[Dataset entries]
----
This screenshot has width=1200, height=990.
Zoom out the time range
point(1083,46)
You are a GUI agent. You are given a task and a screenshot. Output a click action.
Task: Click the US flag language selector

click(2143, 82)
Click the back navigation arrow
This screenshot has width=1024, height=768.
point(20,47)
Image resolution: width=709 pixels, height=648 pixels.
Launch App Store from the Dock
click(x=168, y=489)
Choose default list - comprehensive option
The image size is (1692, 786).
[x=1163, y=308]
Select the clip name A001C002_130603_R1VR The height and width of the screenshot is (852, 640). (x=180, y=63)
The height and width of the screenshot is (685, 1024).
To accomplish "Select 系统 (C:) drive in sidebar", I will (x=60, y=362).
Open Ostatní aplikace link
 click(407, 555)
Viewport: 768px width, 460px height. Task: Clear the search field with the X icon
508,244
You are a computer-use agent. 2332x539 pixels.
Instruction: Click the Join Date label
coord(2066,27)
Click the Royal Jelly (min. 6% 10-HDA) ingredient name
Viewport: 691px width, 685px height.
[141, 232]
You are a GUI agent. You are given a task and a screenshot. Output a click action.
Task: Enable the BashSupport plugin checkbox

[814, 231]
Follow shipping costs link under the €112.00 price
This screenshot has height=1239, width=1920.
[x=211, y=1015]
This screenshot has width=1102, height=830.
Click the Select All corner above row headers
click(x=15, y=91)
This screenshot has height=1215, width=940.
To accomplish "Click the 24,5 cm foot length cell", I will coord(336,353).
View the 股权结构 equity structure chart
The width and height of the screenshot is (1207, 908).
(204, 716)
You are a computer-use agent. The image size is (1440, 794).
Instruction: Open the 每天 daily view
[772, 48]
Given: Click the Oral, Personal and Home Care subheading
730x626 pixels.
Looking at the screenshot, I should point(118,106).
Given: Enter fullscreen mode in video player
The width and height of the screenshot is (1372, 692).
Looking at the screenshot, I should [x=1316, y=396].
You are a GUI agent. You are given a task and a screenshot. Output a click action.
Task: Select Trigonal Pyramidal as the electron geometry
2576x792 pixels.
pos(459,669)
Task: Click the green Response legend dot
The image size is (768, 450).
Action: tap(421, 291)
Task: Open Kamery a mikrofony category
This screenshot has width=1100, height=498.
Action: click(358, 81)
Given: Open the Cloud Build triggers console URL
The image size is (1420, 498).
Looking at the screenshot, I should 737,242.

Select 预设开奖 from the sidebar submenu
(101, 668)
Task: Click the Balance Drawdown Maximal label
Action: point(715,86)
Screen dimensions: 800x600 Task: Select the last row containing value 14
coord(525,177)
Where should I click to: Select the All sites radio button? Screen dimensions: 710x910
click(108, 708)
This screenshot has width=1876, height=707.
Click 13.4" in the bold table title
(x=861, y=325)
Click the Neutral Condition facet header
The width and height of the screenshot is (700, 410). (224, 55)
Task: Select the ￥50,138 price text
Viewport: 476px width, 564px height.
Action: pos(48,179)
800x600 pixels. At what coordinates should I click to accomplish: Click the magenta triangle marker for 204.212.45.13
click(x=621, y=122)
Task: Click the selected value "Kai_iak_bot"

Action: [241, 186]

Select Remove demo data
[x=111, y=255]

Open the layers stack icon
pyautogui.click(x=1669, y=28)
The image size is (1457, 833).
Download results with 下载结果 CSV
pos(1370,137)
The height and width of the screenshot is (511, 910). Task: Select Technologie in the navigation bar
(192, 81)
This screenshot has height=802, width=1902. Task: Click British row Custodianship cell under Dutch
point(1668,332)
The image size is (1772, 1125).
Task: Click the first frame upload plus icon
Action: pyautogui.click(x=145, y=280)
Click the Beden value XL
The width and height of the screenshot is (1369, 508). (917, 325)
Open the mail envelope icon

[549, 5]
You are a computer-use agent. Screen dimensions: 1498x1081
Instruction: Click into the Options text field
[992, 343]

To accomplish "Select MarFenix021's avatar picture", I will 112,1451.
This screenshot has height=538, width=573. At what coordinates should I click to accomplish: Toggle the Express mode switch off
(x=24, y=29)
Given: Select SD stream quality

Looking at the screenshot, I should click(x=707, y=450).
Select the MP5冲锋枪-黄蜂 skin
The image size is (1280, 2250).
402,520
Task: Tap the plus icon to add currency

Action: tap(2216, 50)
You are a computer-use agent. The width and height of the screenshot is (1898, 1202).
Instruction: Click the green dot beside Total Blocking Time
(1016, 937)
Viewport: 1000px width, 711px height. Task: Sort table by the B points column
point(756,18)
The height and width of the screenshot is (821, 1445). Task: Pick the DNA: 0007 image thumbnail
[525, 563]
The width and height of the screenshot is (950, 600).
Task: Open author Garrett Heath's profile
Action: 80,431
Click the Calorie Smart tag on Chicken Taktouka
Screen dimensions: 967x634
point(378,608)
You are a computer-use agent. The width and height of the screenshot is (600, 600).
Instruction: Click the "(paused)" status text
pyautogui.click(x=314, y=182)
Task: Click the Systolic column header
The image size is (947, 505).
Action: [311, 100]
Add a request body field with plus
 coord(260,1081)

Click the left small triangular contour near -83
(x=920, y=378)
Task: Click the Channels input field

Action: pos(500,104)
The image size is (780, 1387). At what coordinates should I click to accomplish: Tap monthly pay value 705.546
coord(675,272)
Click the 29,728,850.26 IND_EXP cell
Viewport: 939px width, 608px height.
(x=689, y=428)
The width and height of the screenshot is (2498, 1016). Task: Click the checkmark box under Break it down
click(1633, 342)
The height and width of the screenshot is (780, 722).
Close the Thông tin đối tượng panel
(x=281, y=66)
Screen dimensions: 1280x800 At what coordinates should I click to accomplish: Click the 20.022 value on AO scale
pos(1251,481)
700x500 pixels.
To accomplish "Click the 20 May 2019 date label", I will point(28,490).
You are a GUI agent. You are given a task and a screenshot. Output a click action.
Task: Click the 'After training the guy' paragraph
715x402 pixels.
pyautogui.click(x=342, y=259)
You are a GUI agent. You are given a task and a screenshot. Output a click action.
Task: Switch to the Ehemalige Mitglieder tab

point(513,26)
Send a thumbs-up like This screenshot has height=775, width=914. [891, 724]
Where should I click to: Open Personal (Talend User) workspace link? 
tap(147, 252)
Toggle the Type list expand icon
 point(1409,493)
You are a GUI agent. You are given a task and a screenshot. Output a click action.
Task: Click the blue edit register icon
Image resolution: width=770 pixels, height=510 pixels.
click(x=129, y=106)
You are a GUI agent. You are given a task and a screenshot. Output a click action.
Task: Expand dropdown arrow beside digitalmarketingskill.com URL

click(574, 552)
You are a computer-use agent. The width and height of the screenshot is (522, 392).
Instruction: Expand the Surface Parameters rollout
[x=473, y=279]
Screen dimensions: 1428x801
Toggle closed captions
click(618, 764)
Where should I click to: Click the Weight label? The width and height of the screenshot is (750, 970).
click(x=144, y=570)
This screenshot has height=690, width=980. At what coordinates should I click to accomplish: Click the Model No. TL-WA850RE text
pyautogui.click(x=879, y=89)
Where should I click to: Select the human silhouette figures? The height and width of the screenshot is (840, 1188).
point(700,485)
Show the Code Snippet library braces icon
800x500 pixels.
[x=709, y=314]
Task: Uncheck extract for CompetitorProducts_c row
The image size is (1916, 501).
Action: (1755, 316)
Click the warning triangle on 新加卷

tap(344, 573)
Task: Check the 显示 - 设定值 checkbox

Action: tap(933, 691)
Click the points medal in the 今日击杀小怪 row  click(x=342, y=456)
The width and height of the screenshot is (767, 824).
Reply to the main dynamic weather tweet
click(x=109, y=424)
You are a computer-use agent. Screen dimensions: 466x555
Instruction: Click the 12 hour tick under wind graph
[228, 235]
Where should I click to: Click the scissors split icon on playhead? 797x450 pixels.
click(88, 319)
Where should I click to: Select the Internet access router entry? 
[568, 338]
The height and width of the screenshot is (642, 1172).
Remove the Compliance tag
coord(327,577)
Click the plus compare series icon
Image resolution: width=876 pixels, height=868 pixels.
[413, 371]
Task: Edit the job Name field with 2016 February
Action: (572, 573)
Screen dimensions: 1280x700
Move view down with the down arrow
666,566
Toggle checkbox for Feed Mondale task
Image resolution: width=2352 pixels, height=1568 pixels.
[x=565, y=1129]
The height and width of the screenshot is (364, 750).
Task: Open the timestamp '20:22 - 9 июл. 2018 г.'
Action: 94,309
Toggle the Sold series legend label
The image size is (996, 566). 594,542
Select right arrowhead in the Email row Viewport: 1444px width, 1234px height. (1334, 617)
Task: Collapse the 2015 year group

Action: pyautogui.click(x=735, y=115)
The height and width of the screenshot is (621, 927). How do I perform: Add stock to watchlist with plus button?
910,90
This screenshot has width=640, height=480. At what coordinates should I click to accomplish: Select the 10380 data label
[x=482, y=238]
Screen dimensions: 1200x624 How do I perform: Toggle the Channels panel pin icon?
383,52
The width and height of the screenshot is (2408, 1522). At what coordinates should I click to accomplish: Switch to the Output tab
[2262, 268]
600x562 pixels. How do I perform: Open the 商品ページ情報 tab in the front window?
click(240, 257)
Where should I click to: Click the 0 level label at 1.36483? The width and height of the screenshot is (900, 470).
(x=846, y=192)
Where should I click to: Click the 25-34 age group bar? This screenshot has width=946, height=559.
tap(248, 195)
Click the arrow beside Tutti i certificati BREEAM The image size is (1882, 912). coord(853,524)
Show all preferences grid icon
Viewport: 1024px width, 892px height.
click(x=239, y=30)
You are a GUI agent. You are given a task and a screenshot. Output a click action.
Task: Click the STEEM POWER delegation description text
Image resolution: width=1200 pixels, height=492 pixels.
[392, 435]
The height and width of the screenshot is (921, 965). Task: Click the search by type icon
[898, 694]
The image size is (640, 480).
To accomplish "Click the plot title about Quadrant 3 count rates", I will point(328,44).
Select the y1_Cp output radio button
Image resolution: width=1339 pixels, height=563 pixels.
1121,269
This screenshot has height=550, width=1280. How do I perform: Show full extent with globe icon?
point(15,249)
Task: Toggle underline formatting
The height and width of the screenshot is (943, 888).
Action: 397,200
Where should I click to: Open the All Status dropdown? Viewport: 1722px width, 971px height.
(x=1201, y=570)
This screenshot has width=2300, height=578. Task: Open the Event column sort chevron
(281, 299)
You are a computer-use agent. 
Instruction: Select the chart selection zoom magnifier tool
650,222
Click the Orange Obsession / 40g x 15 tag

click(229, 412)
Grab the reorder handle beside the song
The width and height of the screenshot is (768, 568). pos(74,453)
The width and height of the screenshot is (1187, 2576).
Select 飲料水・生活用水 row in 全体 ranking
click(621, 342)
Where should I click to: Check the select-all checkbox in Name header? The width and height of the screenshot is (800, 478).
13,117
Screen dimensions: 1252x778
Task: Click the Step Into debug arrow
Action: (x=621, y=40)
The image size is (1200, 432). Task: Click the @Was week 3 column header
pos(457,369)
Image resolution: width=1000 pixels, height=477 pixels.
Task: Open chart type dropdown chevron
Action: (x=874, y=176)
----
### Work required
Filter the records above for lines containing the word "computer", and copy those lines.

### Expected output
You are a computer-use agent. 2332x539 pixels.
You are a computer-use agent. The image size is (1440, 794).
You are a computer-use agent. Screen dimensions: 1498x1081
You are a computer-use agent. The width and height of the screenshot is (1898, 1202).
You are a computer-use agent. The width and height of the screenshot is (600, 600).
You are a computer-use agent. The width and height of the screenshot is (522, 392).
You are a computer-use agent. Screen dimensions: 466x555
You are a computer-use agent. 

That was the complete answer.